Yes, but we have to do it carefully. The FTC has called for the development of federal data breach notification legislation that would expand FTC authority to regulate data security and mandate disclosure of data breaches by companies to users. However, privacy advocates have objected to two past attempts at creating federal data breach notification legislation, the Data Security Breach Notification Act of 2014 and the Personal Data Notification and Protection Act of 2015, because they would have undermined stronger state protections. Both measures failed to pass through subcommittee review. As we told the FCC, federal data breach legislation is essential to developing strong privacy standards. It encourages data holders to properly protect data and lets people know when their data has been or is currently at risk. But any federal rules must be strong and allow even stronger state protections.

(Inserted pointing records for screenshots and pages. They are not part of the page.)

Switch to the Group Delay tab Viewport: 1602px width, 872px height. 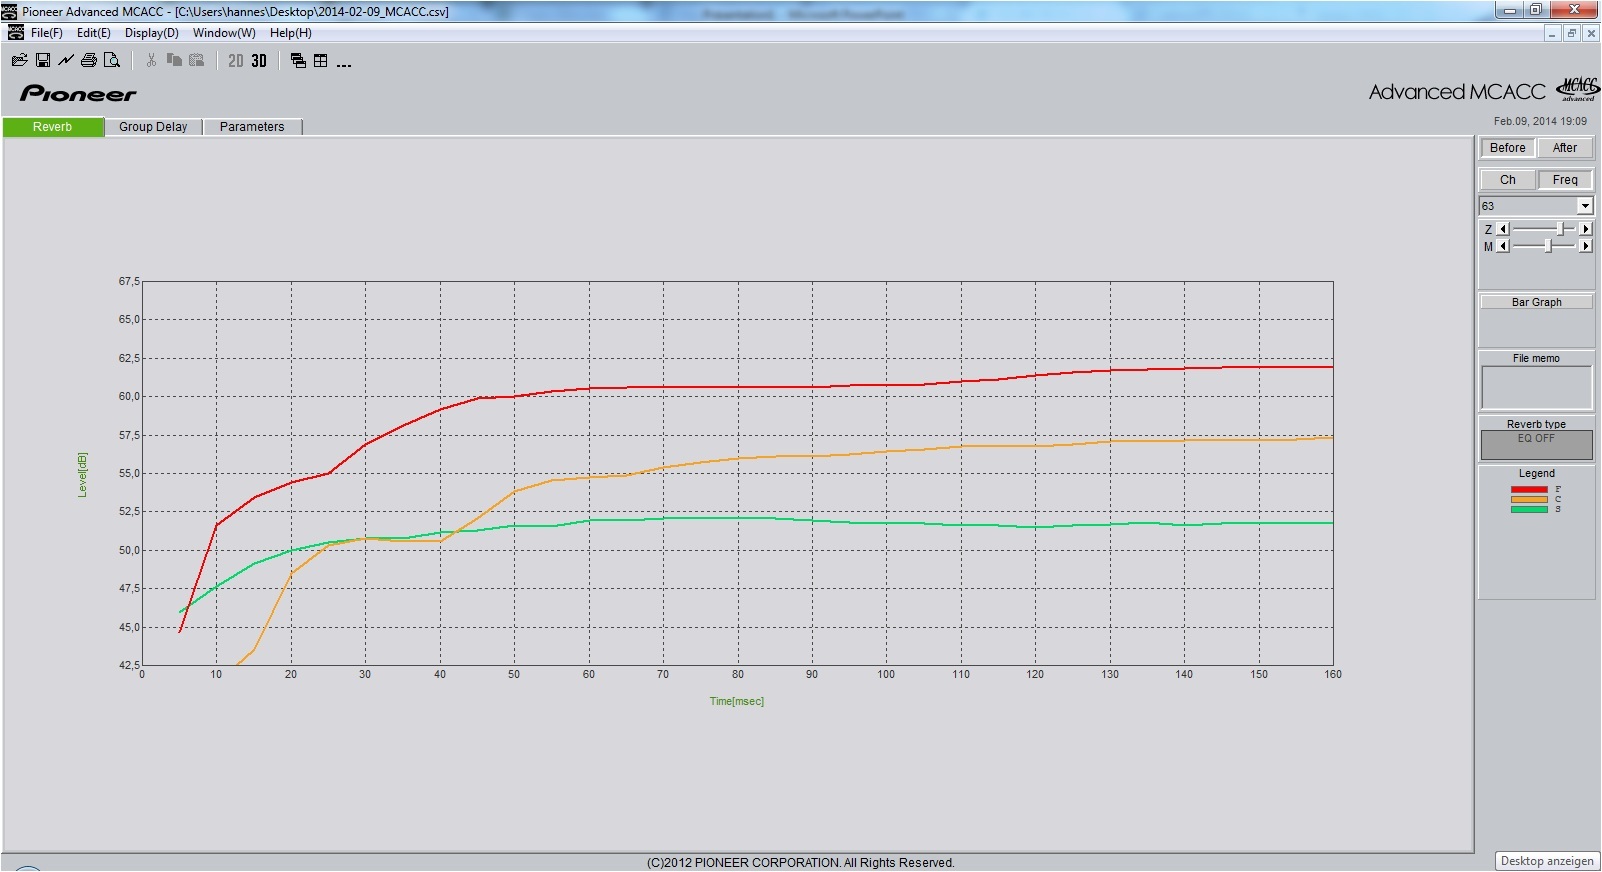pos(153,127)
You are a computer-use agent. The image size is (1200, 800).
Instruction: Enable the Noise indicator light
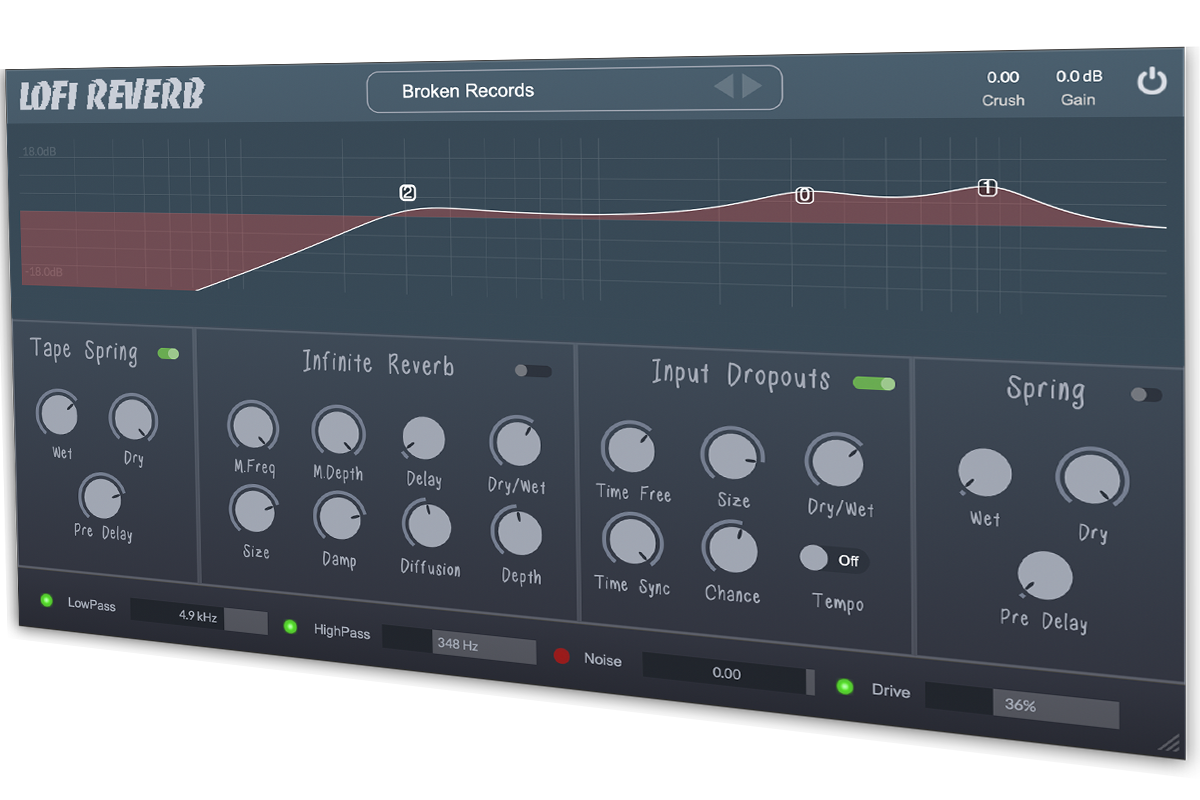(563, 659)
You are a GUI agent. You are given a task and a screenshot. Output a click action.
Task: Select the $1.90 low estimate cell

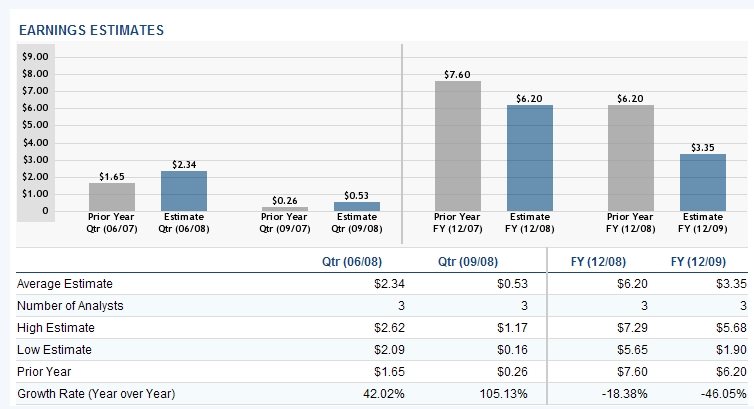click(x=732, y=349)
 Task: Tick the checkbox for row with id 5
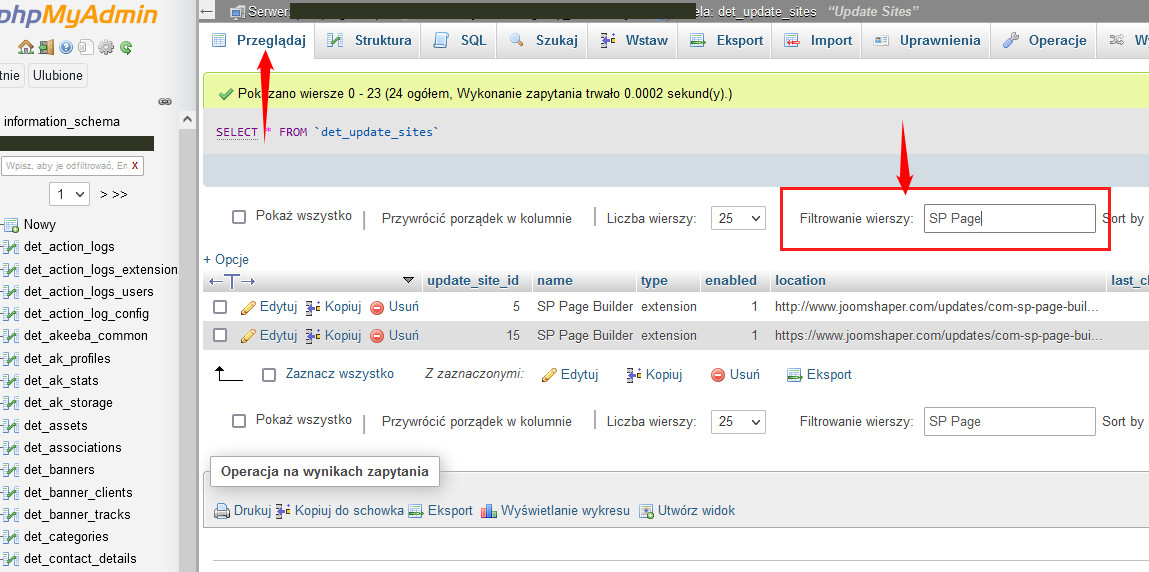[220, 307]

Since we don’t yet have strong federal data breach notification laws in the U.S., we recommend the SEC give teeth to its disclosure guidance by taking enforcement action against companies that fail to protect user data. SEC action can encourage corporations to take a proactive approach to digital security and do better with public disclosure of data breaches. For their part, investors should pressure companies to come clean about data breaches as soon as possible.
Hiding breaches compounds damage to the people affected, harms digital security by preventing other companies from finding and fixing security holes, and leaves investors and other stakeholders devastated when the full extent of the damage is finally exposed. That’s why we need federal action, by the U.S. Congress and executive agencies, to reset the default on breaches from “hide” to “disclose.”